What to produce
Exactly the lines below starting at the line with "Task: Click the 有关特殊权限或高级设置 hint text" and ending at the line with "Task: Collapse the Payroll Info section" are wanted, with both ends included. Leave out the pictures and add no other lines.

::: Data for processing :::

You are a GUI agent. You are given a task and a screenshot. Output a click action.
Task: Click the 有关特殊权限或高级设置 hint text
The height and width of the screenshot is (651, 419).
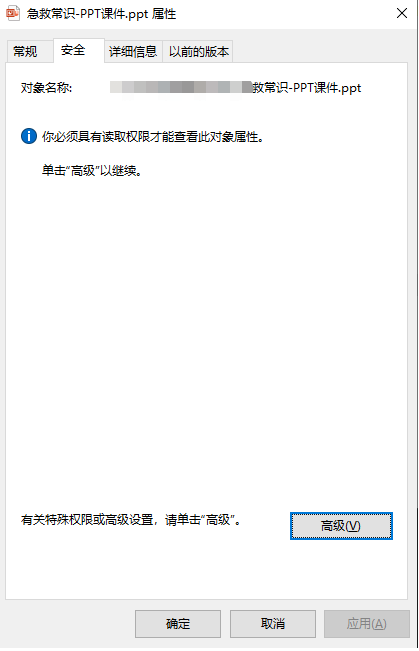(131, 520)
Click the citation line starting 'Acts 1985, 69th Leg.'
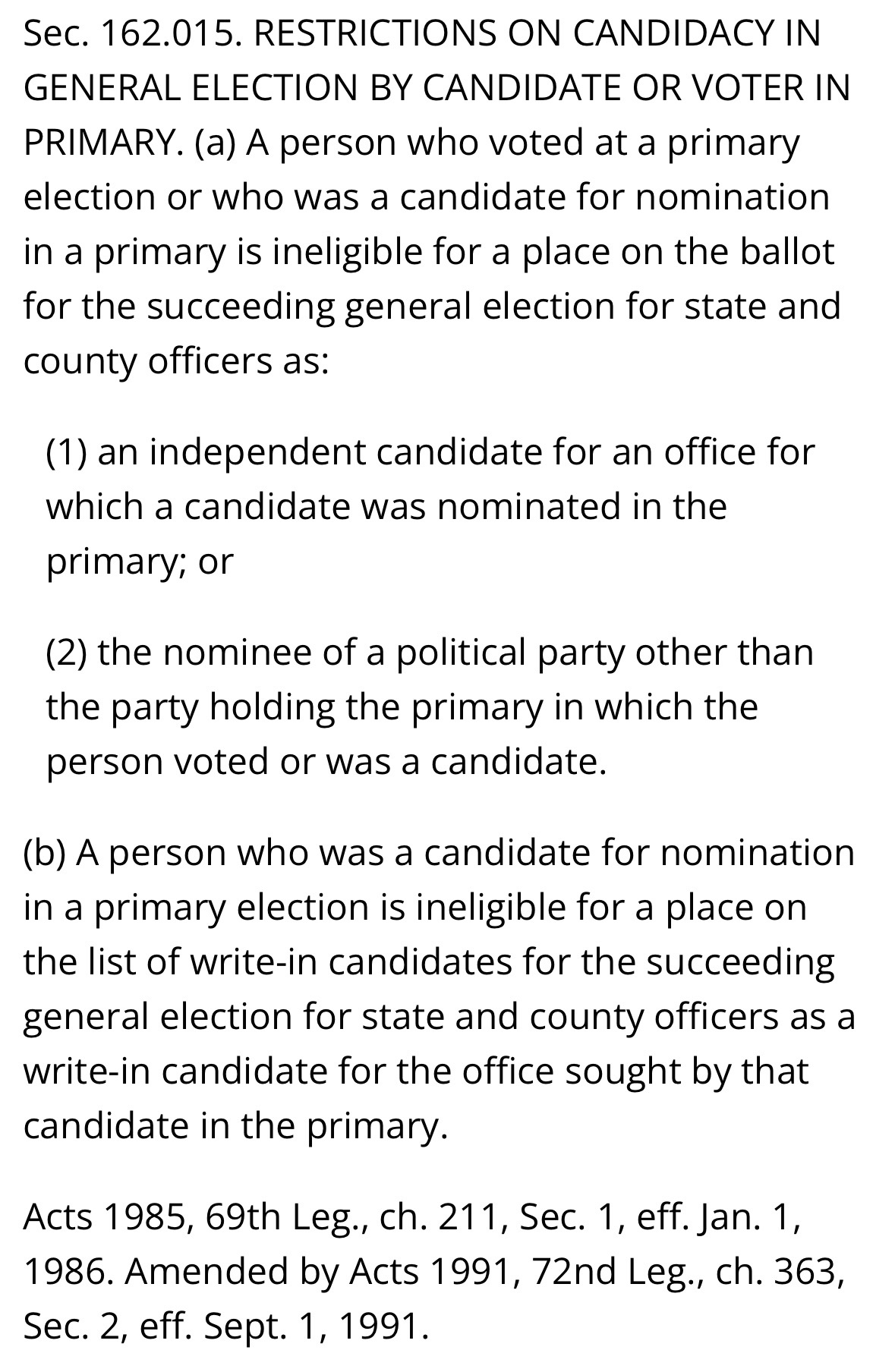895x1372 pixels. pos(413,1216)
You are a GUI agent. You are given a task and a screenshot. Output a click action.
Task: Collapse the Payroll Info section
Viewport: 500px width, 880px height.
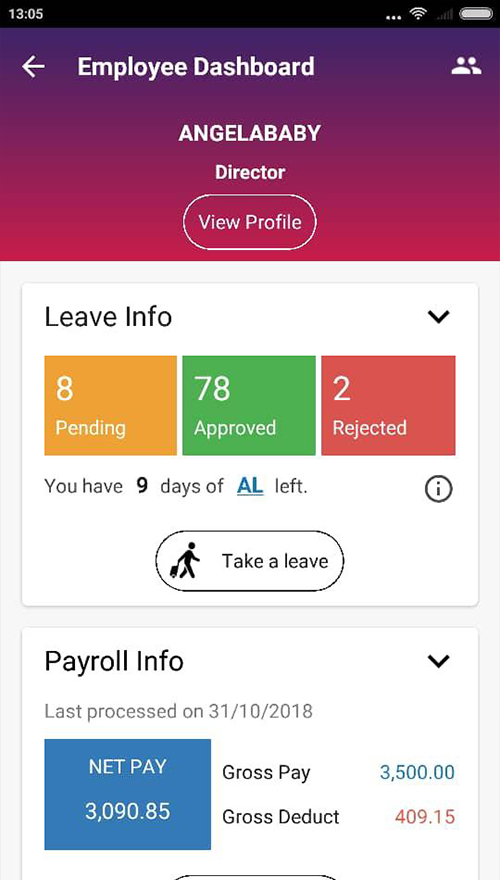coord(438,661)
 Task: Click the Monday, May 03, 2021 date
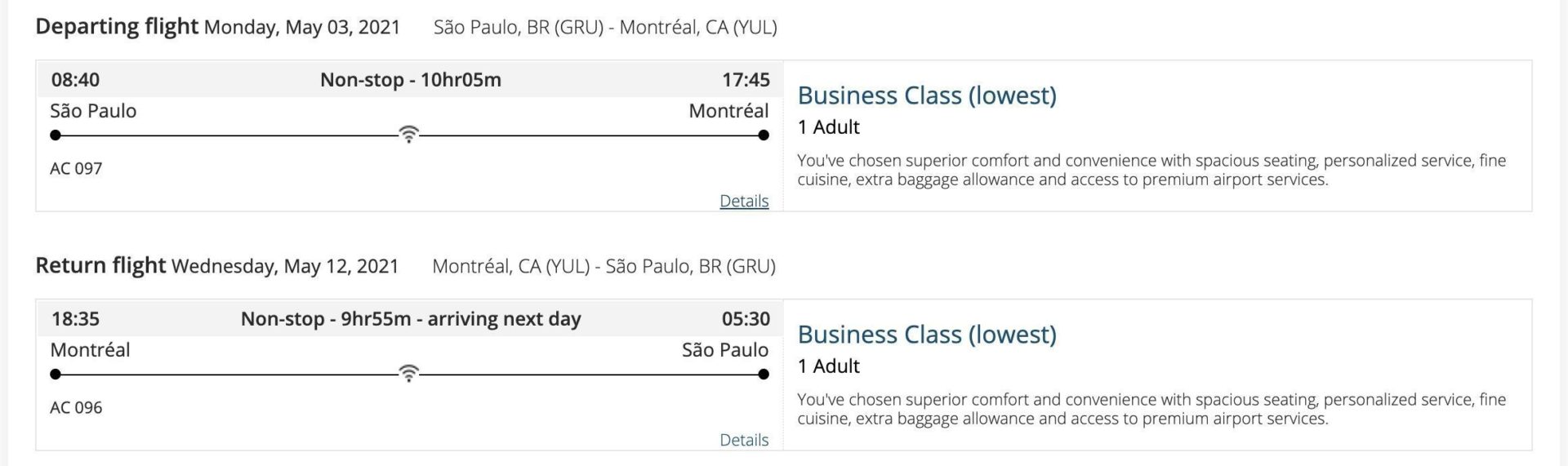pos(302,28)
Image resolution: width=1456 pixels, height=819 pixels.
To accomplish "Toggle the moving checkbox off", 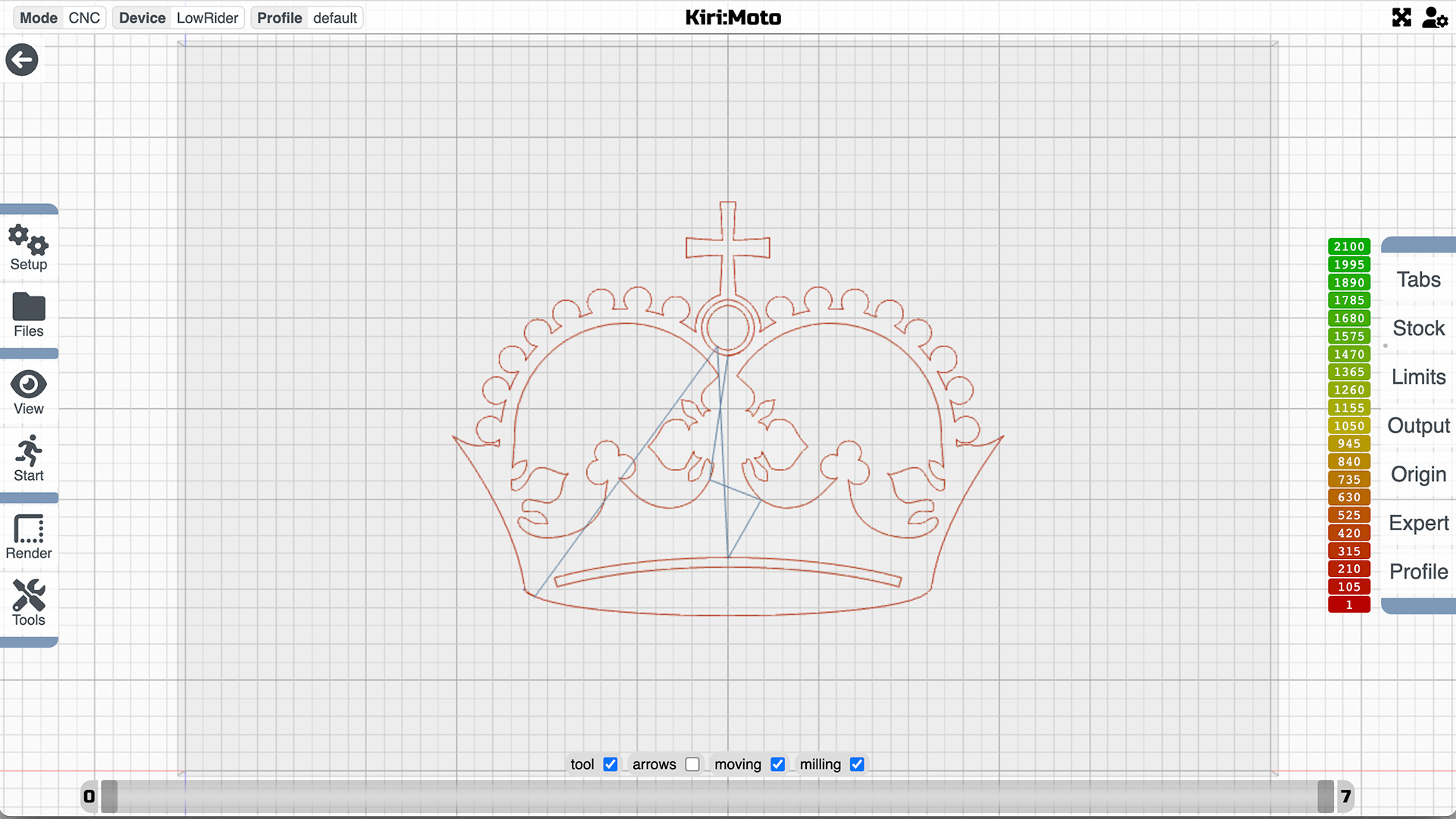I will tap(778, 764).
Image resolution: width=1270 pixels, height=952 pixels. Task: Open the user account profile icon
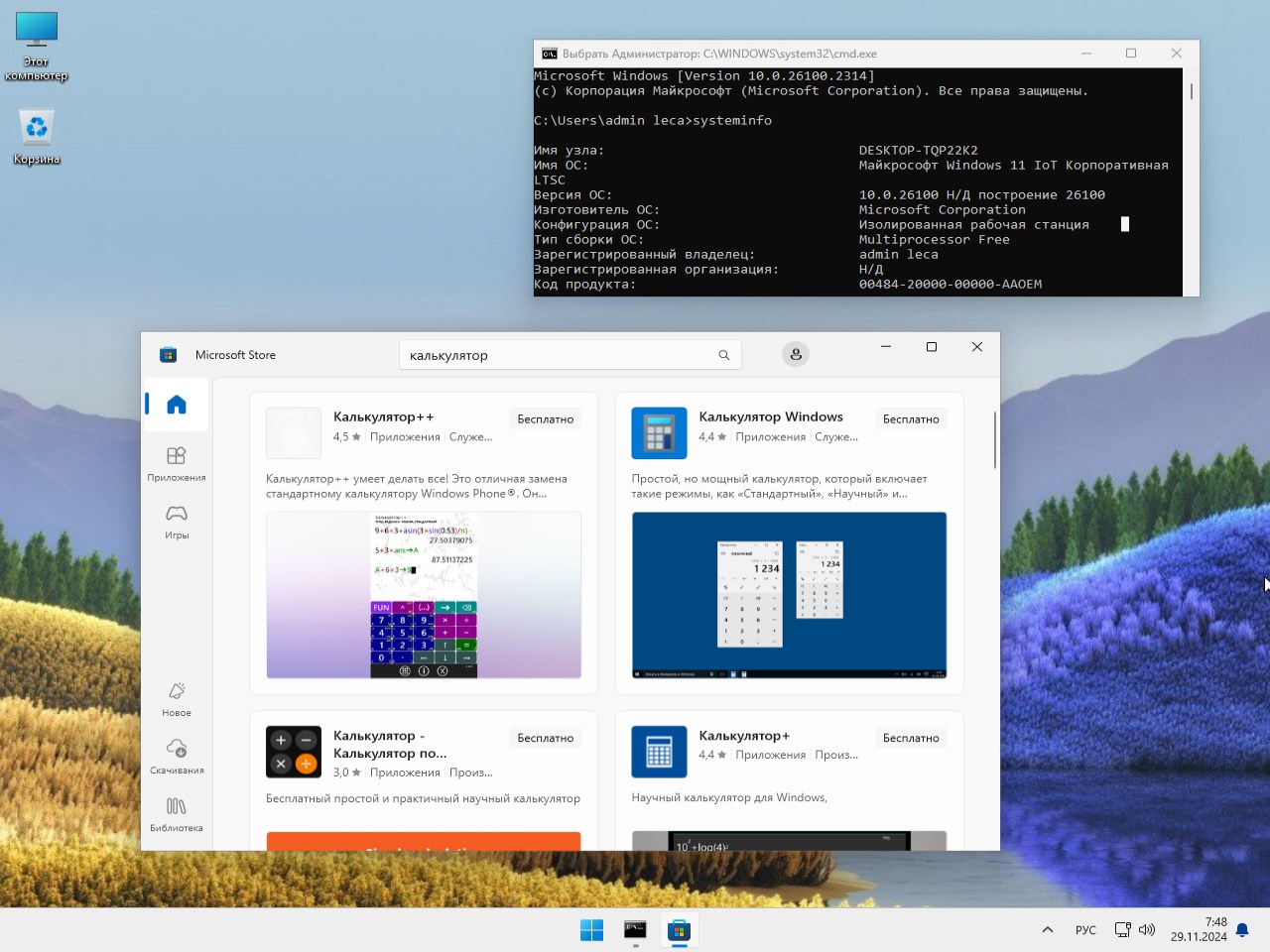[x=796, y=355]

:::

Your solution
Task: Click the 有关特殊权限或高级设置 hint text
The height and width of the screenshot is (651, 419).
(131, 520)
Click the citation line starting 'Acts 1985, 69th Leg.'
895x1372 pixels. pos(413,1216)
You are a GUI agent. You are given a task and a screenshot. Output a click action.
Task: Collapse the Payroll Info section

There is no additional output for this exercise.